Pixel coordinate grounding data
☆ ☆ ☆ ☆

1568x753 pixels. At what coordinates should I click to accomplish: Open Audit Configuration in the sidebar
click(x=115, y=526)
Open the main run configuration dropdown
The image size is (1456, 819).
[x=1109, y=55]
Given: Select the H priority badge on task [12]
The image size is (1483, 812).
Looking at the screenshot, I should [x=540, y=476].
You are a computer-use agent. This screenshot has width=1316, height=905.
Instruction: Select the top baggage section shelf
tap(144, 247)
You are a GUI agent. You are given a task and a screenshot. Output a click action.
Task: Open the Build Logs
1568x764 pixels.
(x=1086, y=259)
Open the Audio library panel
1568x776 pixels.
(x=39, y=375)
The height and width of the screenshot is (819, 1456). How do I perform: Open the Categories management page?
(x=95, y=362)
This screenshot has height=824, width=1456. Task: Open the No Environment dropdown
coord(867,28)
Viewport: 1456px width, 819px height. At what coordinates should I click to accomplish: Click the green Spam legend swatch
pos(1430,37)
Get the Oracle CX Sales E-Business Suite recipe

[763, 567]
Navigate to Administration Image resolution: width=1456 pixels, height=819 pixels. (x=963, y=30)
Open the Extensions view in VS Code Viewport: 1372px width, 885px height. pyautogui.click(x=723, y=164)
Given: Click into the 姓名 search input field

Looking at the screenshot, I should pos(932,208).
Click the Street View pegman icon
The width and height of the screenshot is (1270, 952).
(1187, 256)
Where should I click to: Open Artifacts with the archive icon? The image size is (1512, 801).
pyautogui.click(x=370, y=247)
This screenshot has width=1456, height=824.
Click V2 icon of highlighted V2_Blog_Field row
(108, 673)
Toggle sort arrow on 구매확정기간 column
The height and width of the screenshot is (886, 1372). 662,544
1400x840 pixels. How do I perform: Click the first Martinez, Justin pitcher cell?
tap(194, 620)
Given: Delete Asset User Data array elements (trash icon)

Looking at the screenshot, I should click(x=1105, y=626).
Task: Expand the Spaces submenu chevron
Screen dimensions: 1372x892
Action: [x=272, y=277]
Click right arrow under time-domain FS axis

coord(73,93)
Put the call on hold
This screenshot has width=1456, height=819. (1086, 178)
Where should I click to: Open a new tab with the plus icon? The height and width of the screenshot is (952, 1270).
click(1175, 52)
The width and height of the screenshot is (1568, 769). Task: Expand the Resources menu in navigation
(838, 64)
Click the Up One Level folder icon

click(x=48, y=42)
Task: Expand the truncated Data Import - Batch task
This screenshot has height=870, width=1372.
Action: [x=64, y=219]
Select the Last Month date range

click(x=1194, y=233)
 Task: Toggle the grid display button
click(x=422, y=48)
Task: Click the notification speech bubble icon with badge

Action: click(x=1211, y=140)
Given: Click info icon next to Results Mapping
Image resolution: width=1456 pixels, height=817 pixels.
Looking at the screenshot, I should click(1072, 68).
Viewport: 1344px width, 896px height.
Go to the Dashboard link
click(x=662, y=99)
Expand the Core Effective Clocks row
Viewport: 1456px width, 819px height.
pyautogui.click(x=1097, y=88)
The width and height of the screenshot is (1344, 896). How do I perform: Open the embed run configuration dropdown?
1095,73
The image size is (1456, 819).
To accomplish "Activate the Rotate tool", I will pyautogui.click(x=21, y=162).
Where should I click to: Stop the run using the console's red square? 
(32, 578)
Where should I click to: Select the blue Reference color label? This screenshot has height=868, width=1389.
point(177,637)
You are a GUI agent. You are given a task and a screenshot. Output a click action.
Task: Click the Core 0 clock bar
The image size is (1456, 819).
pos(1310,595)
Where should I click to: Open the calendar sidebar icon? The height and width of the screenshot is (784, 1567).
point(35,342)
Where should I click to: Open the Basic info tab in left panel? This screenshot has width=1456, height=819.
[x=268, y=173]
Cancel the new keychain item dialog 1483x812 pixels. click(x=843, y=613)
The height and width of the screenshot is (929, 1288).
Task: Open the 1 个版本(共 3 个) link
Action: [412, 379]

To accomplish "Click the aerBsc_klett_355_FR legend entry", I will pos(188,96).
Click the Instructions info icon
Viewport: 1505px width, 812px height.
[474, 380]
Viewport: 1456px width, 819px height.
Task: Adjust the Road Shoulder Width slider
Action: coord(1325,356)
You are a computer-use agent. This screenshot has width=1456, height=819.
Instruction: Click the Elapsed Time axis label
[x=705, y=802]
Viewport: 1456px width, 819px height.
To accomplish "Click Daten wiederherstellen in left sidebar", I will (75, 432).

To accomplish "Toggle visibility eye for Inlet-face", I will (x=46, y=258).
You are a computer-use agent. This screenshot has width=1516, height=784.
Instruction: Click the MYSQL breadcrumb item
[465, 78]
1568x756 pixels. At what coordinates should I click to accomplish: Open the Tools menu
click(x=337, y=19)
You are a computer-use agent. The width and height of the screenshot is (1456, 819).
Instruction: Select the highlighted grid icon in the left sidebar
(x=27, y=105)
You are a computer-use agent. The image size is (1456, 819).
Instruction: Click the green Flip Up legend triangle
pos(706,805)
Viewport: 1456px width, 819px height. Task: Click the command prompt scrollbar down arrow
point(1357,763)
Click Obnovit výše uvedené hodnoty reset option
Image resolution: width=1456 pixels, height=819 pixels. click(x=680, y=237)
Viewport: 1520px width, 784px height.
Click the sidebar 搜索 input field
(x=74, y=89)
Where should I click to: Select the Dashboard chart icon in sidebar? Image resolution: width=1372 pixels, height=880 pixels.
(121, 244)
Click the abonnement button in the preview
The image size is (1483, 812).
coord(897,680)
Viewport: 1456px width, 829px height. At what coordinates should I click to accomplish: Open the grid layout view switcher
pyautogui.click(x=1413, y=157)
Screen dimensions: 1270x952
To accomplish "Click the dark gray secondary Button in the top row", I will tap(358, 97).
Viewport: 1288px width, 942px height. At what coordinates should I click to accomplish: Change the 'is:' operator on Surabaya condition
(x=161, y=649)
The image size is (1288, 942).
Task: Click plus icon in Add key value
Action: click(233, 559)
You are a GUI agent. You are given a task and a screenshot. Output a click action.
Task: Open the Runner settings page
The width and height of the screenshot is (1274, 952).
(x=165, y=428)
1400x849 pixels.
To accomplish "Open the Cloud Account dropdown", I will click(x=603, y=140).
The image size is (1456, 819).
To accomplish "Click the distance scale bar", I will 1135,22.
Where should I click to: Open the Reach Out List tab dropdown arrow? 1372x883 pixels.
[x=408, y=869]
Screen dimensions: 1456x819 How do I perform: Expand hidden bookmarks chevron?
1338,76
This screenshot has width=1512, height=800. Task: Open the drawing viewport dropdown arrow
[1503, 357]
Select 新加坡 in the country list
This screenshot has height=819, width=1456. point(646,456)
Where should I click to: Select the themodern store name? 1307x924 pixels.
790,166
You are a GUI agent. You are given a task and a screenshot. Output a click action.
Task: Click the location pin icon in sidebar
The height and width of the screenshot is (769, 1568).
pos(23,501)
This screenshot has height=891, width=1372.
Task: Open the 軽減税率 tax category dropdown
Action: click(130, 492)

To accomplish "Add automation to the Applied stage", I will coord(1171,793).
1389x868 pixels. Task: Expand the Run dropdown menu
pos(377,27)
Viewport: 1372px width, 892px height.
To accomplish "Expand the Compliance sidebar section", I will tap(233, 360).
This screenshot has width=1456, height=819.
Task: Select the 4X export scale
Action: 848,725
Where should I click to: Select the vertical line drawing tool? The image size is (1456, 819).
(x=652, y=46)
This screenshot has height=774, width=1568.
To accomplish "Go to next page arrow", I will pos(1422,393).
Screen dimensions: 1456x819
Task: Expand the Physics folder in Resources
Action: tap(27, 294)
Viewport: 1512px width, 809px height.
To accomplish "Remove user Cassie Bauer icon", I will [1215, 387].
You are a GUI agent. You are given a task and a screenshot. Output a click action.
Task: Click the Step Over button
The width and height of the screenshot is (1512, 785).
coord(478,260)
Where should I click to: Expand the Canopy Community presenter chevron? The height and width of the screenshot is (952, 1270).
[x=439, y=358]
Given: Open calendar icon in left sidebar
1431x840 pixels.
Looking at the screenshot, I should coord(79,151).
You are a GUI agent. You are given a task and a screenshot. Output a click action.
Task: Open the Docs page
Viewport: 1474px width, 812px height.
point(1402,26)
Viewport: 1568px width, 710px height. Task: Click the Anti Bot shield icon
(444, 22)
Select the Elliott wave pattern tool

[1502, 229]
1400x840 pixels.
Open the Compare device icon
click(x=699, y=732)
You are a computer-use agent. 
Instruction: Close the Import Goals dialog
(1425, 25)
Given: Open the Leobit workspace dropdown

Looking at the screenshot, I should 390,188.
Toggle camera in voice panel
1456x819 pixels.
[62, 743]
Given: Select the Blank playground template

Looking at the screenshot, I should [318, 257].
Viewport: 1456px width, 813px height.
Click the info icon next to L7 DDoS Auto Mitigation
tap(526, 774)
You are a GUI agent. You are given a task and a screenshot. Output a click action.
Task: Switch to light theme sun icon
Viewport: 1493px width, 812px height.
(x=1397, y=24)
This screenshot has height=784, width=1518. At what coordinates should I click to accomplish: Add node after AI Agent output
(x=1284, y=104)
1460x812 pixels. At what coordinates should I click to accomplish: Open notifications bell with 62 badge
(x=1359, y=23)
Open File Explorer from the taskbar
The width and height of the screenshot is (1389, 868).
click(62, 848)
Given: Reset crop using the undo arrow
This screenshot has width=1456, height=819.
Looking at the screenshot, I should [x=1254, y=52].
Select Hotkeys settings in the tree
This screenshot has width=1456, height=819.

☆ ☆ ☆ ☆

Exercise details
Quote the records above exactly, from the first line through the line containing "has width=1316, height=905.", and nothing more.

Exercise output
1568x753 pixels. At what coordinates should I click to accomplish: Open Audit Configuration in the sidebar
click(x=115, y=526)
Open the main run configuration dropdown
The image size is (1456, 819).
[x=1109, y=55]
Given: Select the H priority badge on task [12]
The image size is (1483, 812).
Looking at the screenshot, I should [x=540, y=476].
You are a computer-use agent. This screenshot has width=1316, height=905.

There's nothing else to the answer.